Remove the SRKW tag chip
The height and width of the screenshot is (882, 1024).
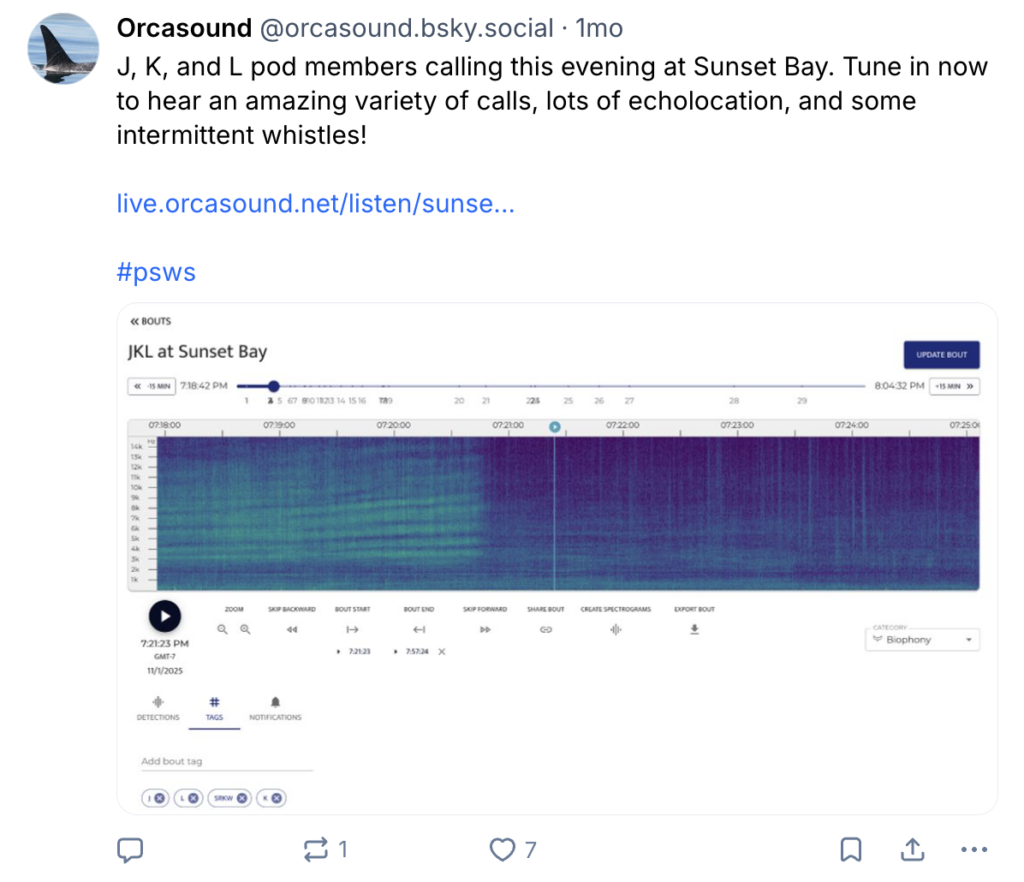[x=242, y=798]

* * *

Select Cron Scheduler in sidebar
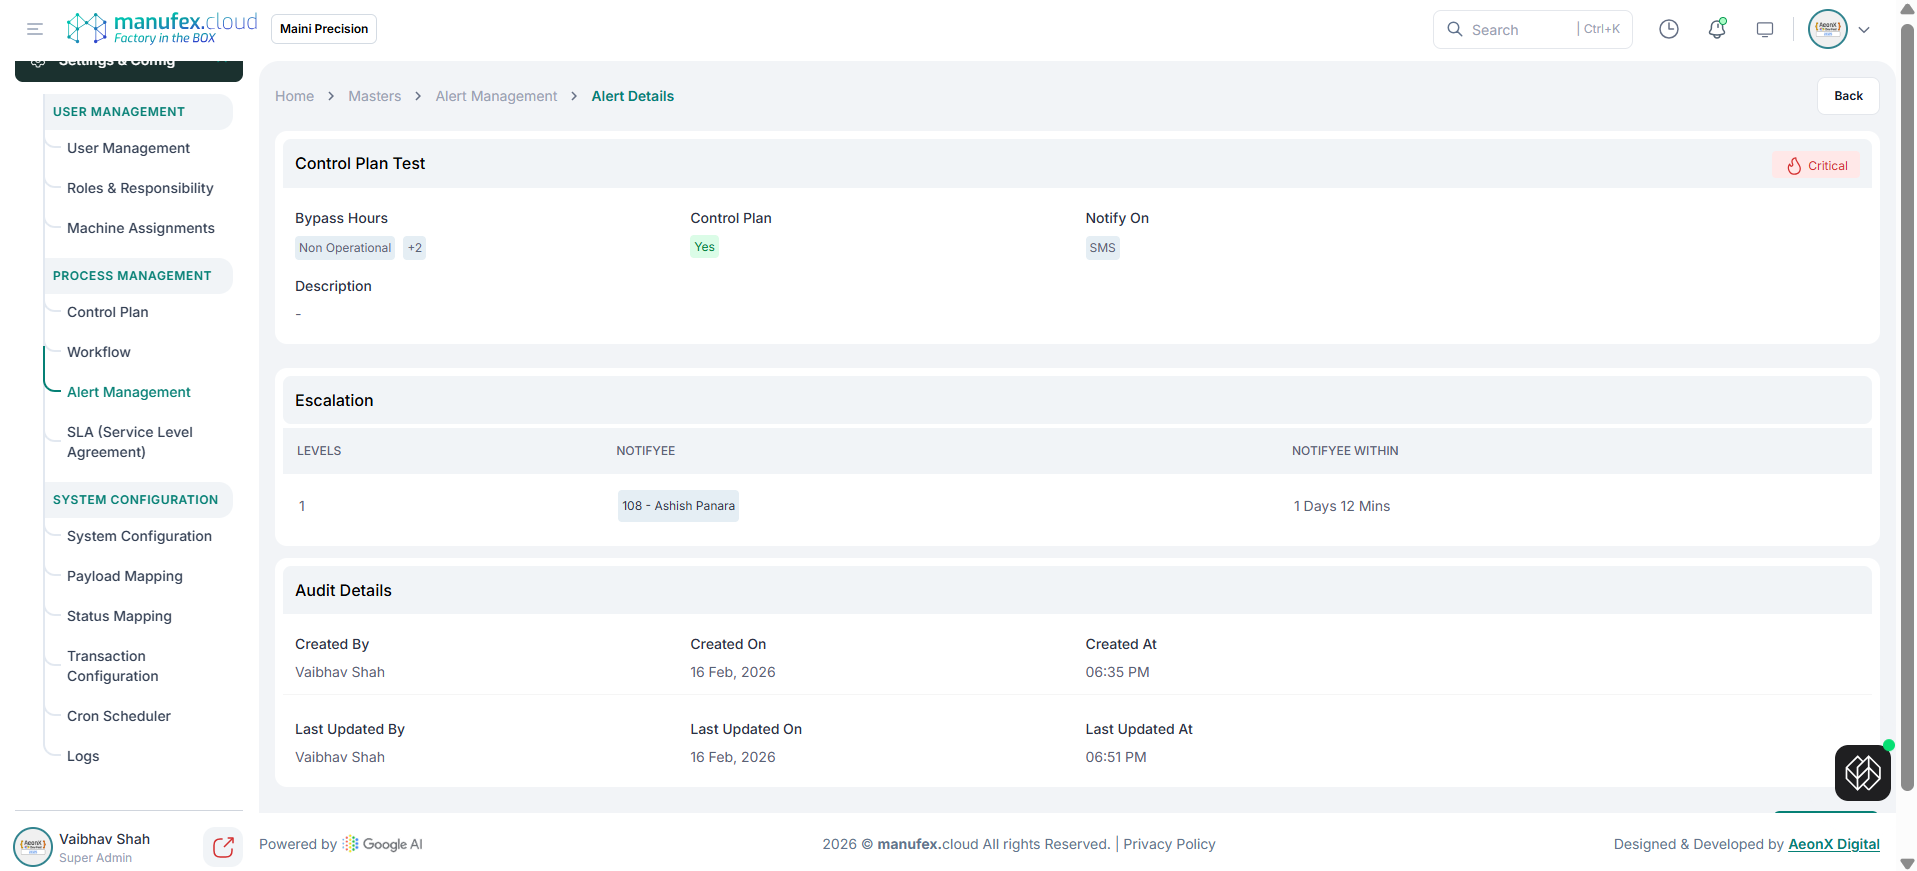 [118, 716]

**SET EXERCISE:** Repeat the lines verbatim, beginning at the line that has "Remove the SRKW tag chip" and stopping after the line that has "[x=242, y=798]", and leave the pictures out.

**RESULT FOR THIS TASK:**
Remove the SRKW tag chip
The height and width of the screenshot is (882, 1024).
[x=242, y=798]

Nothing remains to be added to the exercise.